13) As Parent and/or Guardian of the named participant, I hereby authorize the diagnosis and treatment by a qualified and licensed medical professional, of the minor child, in the event of a medical emergency, which in the opinion of the attending medical professional, requires immediate attention to prevent further endangerment of the minor’s life, physical disfigurement, physical impairment, or other undue pain, suffering or discomfort, if delayed.
14) I understand there are inherent risks associated with the above training/activity and I assume full responsibility for personal injury, loss or damage because of me, SODACT and its representatives, or other parties.
15) I agree to indemnify and defend SODACT and its representatives, or other parties against any claims, causes of actions, damages, judgements, costs, or expenses including attorney fees and other litigation costs, which may in any way arise from me or my family’s use or presence upon the above facilities, or other parties.4. I agree to pay all damages to the above facilities caused by my negligent, reckless, or willful actions.
16) I affirm I am legally able to handle, utilize and/or possess the applicable firearm(s), ammunition and any other equipment or accessories associated with this course that may be controlled by local, state, or federal statute or regulation.
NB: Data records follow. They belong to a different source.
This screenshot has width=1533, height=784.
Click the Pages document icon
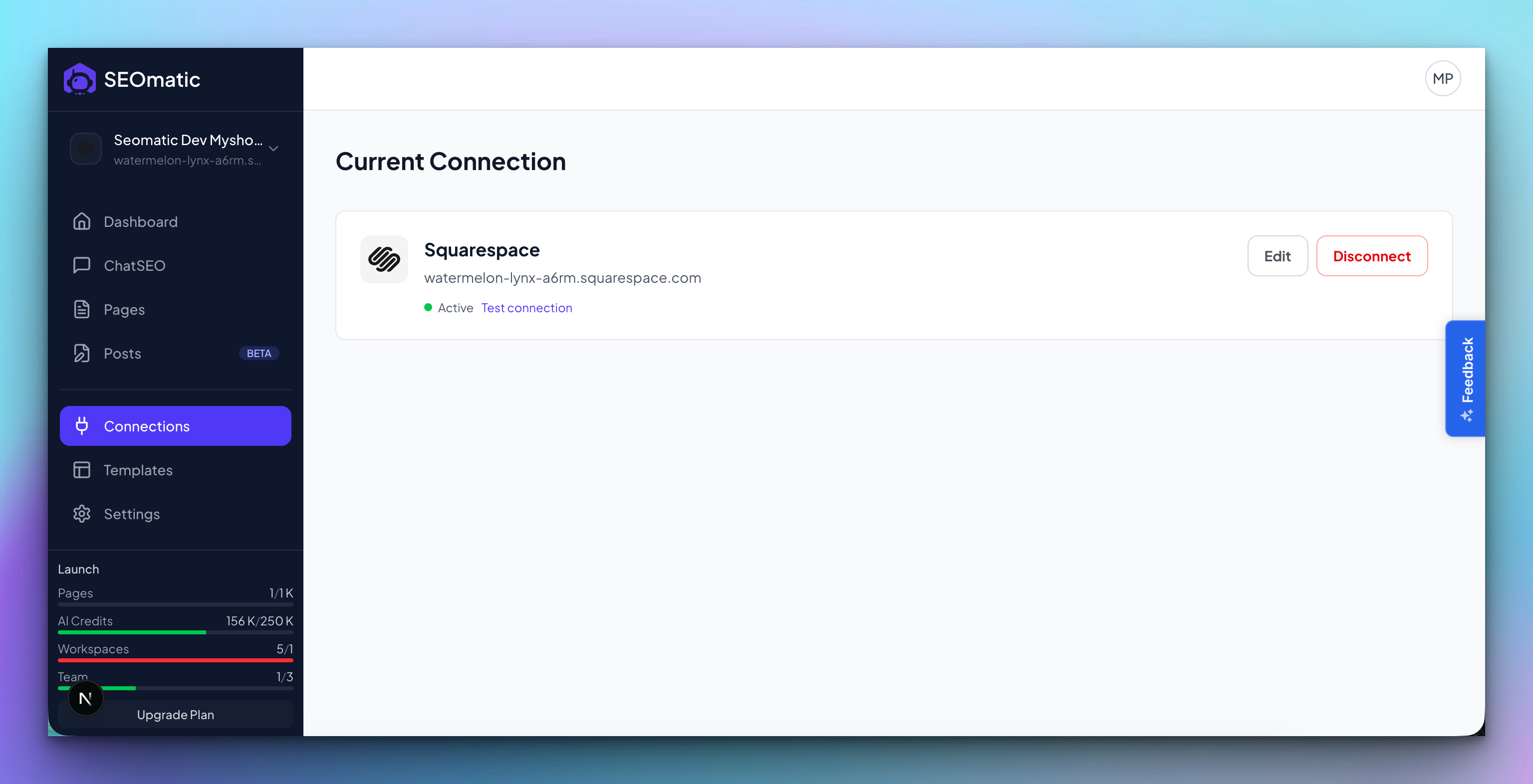pos(81,309)
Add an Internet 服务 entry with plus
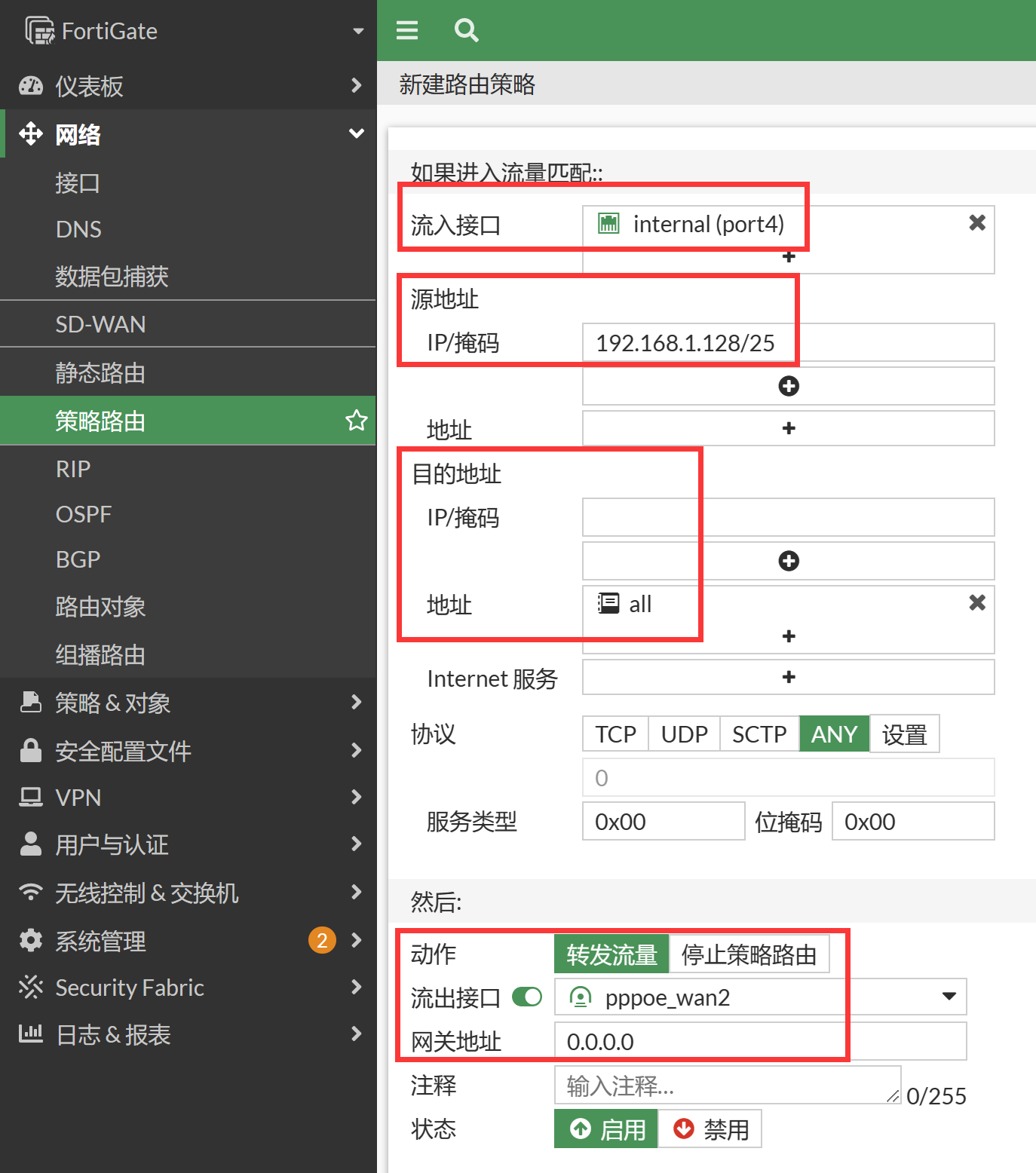 coord(789,677)
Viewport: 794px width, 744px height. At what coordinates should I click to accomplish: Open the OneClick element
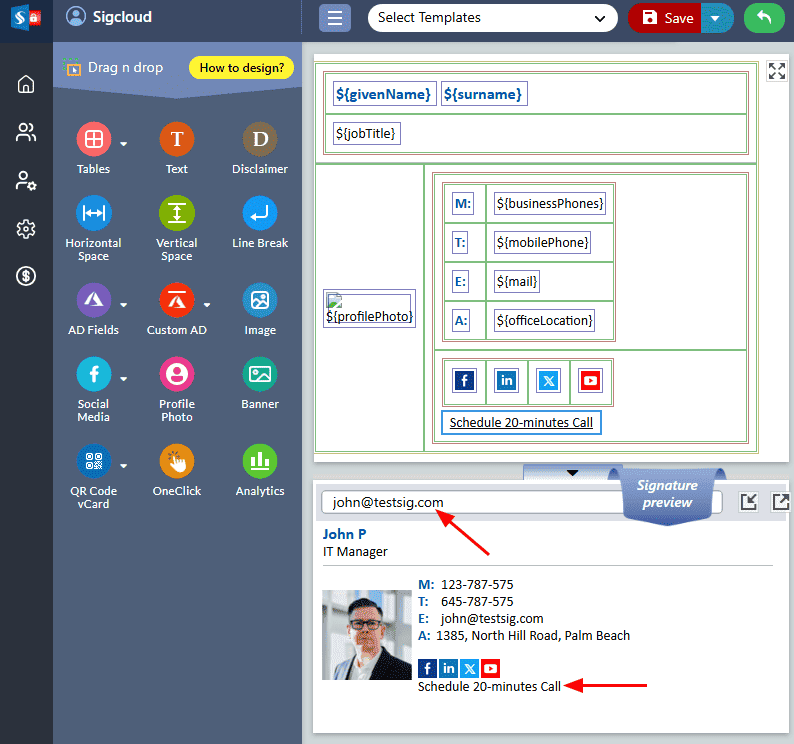tap(177, 461)
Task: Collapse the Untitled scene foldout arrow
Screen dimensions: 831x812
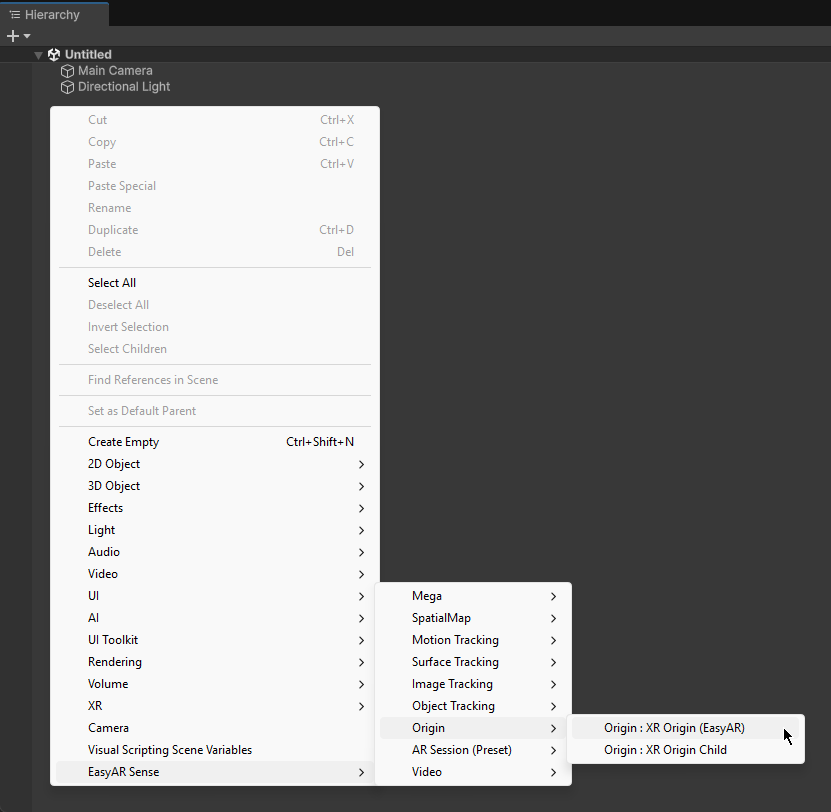Action: [x=38, y=55]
17) Any legal or equitable claim that may arise from participation in the above will be resolved in accordance with Pennsylvania law.
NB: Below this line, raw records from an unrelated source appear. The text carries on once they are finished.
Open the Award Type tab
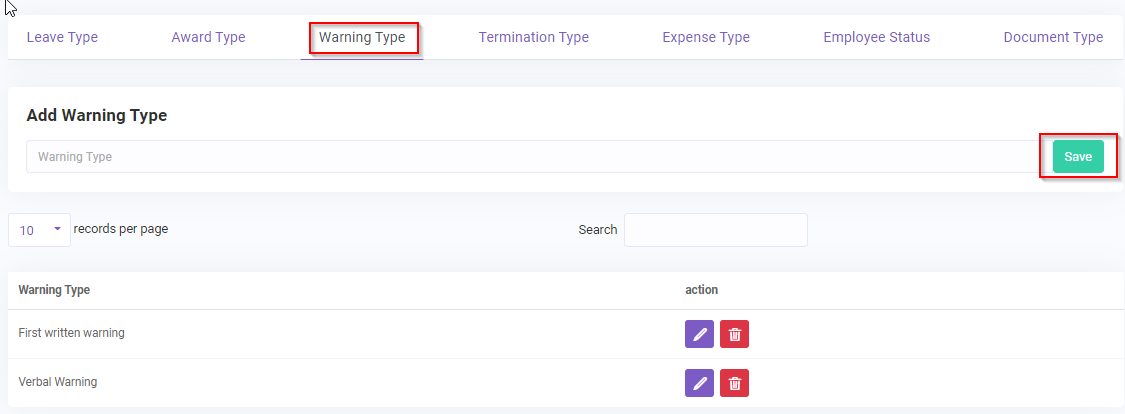 (x=208, y=38)
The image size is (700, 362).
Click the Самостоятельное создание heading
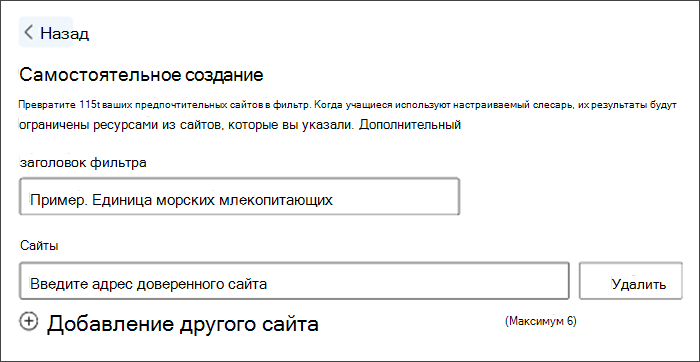pyautogui.click(x=142, y=75)
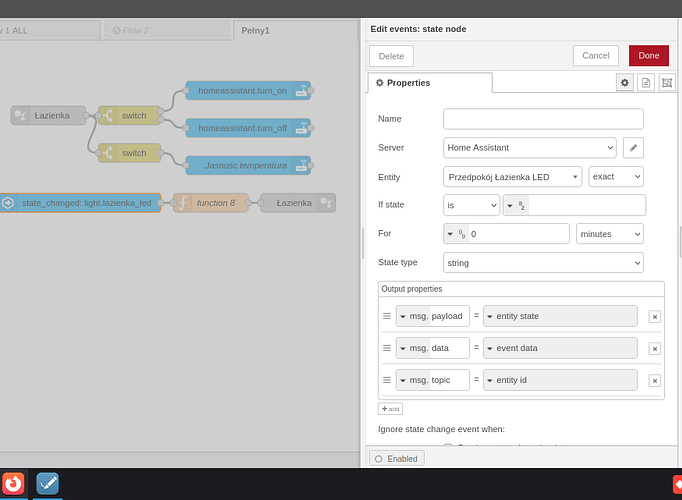Remove the msg.payload output property row
This screenshot has height=500, width=682.
tap(654, 317)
18) I acknowledge I am under no obligation to sign this agreement and am free to have my own legal counsel review this agreement. I acknowledge SODACT has offered to refund all costs paid minus the original deposit if I choose not to sign this agreement.
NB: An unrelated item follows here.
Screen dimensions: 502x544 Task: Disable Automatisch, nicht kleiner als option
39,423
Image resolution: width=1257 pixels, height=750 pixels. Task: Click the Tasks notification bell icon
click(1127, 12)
19) The invalidity or enforceability of any provision of this agreement, whether standing alone or as applied to a specific occurrence or circumstance shall not affect the validity or enforceability of any provision of this agreement or any provisions of this agreement.
20) Any controversy or claim arising out of or relating to this waiver or breach thereof, shall be settled by arbitration administered by the American Arbitration Association in accordance with its Commercial Arbitration Rules, and judgment on the award rendered by the arbitrator(s) may be entered in any court having jurisdiction.
Permission is hereby granted to the attending physician to proceed with any medical or minor surgical treatment, x-ray examination and immunizations for the named athlete. In the event of an emergency arising out of serious illness, the need for major surgery, or significant accidental injury, I understand that every attempt will be made by the attending physician to contact me in the most expeditious way possible. This authorization is granted only after a reasonable effort has been made to reach me.
Permission is also granted to SODACT and its affiliates including Directors, Coaches, and Parents to provide the needed emergency treatment prior to the child’s admission to the medical facility.
In addition, I hold harmless, all instructors, mentors, coordinators, support staff, anyone supporting the programs at any PS Group Holdings operation, including SODACT, Membrella, Mentobo, QMMA, RNACF, Krav Nation, Bucks County Krav Maga from liability if I am injured during training while participating in a program, or at any of the facilities at my own accord.
I HAVE READ THIS DOCUMENT AND UNDERSTAND IT. I FURTHER UNDERSTAND THAT BY SIGNING THIS RELEASE, I VOLUNTARILY SURRENDER CERTAIN LEGAL RIGHTS. BY ACKNOWLEDGING AND CLICKING SUBMIT FORM, I AM DELIVERING AN ELECTRONIC SIGNATURE THAT WILL HAVE THE SAME EFFECT AS AN ORIGINAL MANUAL PAPER SIGNATURE. THE ELECTRONIC SIGNATURE WILL BE EQUALLY AS BINDING AS AN ORIGINAL MANUAL PAPER SIGNATURE.